The International Conference for High Performance Computing, Networking, Storage and Analysis
Tightly Coupled Accelerators Architecture for Low-latency Inter-Node Communication Between Accelerators.
Authors: Toshihiro Hanawa (University of Tokyo), Yuetsu Kodama (University of Tsukuba), Taisuke Boku (University of Tsukuba), Mitsuhisa Sato (University of Tsukuba)
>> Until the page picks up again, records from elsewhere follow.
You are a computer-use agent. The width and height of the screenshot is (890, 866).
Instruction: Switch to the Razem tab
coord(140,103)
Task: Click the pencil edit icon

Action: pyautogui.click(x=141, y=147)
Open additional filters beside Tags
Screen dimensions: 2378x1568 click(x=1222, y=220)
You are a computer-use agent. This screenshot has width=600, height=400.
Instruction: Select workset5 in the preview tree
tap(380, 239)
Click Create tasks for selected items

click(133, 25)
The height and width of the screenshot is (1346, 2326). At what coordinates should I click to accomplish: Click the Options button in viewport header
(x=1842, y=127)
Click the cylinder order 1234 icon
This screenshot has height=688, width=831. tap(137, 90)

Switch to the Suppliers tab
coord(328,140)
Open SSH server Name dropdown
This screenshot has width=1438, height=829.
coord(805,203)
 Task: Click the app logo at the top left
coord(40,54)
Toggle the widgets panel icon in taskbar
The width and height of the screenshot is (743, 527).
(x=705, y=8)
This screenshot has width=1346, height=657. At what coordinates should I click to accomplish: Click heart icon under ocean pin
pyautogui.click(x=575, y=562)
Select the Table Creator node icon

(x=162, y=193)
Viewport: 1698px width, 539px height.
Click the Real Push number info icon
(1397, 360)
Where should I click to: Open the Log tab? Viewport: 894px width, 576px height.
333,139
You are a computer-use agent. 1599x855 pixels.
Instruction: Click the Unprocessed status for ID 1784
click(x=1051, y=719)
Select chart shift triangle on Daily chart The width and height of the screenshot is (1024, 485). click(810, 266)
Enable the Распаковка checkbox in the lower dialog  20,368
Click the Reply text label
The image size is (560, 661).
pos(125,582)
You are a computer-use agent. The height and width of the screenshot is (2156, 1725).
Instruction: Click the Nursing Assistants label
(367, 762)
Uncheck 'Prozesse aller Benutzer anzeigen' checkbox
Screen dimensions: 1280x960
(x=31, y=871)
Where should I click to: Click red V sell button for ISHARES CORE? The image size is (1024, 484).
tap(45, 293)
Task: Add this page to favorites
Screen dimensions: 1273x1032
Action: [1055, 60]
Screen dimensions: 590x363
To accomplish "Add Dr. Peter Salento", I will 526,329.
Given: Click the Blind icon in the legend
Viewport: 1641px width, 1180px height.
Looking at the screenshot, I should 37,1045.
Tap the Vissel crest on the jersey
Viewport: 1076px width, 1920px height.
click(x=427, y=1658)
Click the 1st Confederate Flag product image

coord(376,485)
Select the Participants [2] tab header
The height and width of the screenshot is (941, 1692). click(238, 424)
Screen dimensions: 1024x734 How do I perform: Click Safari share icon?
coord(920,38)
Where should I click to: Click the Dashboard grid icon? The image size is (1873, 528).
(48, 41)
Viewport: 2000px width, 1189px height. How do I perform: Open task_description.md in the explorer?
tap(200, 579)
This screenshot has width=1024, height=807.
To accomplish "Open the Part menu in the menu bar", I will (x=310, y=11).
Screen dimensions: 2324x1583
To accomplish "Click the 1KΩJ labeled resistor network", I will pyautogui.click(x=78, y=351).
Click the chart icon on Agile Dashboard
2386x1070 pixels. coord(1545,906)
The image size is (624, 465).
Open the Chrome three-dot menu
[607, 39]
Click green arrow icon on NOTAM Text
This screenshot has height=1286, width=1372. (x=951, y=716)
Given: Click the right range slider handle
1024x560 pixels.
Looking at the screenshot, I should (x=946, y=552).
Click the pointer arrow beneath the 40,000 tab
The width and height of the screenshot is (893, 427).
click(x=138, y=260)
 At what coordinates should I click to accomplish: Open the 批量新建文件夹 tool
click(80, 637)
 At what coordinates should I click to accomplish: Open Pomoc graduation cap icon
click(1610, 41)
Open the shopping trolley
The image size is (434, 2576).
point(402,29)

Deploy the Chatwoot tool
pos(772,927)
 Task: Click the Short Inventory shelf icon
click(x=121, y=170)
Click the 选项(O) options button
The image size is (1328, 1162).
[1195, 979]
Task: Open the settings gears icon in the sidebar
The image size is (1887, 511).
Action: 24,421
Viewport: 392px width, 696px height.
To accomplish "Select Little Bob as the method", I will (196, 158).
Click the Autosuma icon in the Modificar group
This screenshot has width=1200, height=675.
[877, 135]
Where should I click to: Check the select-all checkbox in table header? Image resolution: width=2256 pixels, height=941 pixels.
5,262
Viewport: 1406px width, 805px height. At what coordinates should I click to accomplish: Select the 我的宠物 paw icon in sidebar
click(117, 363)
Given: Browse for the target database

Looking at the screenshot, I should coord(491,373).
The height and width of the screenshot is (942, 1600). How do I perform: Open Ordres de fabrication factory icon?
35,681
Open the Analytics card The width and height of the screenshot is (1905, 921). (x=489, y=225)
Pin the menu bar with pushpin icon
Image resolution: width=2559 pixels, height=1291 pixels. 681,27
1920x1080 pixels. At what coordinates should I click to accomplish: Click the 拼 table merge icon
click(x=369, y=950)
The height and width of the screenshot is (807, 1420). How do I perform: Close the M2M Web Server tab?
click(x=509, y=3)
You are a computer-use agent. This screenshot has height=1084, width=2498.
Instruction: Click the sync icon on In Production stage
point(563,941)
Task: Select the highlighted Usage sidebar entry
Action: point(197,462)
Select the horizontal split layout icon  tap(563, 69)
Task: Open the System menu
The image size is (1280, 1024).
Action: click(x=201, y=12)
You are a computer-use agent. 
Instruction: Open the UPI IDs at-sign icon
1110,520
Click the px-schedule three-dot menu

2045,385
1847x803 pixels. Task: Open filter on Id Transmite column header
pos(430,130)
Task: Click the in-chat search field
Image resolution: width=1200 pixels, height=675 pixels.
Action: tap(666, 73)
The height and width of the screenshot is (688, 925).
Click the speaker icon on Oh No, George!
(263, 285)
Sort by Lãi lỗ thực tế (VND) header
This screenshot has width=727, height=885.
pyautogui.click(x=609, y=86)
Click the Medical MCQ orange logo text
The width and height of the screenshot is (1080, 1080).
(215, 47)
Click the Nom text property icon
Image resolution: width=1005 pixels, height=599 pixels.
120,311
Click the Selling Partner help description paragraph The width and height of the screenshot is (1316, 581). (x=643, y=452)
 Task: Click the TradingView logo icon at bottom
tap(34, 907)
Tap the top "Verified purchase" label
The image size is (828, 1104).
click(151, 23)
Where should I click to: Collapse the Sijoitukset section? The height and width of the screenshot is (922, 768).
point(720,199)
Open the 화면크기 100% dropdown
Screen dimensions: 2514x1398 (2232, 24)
Abstract: Inter-node communications between accelerators in heterogeneous clusters require extra latency due to the data copy between host and accelerator, and such communication latency causes severe performance degradation on applications. Especially in the next generation’s HPC systems, the strong scaling will be more serious issue than today, and the communication latency becomes the critical issue. To address this problem, we proposed the Tightly Coupled Accelerators (TCA) architecture, and designed the interconnection router chip named PEACH2. Accelerators in the TCA architecture communicate directly via the PCIe protocol to eliminate protocol overhead, as well as the data copy overhead. In this paper, we present HA- PACS/TCA system, the proof-of-concept GPU cluster based on the TCA architecture. Our system demonstrates 2.3 μsec of the latency on the inter-node GPU-to-GPU communication. As the result of Himeno benchmark, we demonstrated that TCA improves the scalability of the performance in the small size with up to 65%.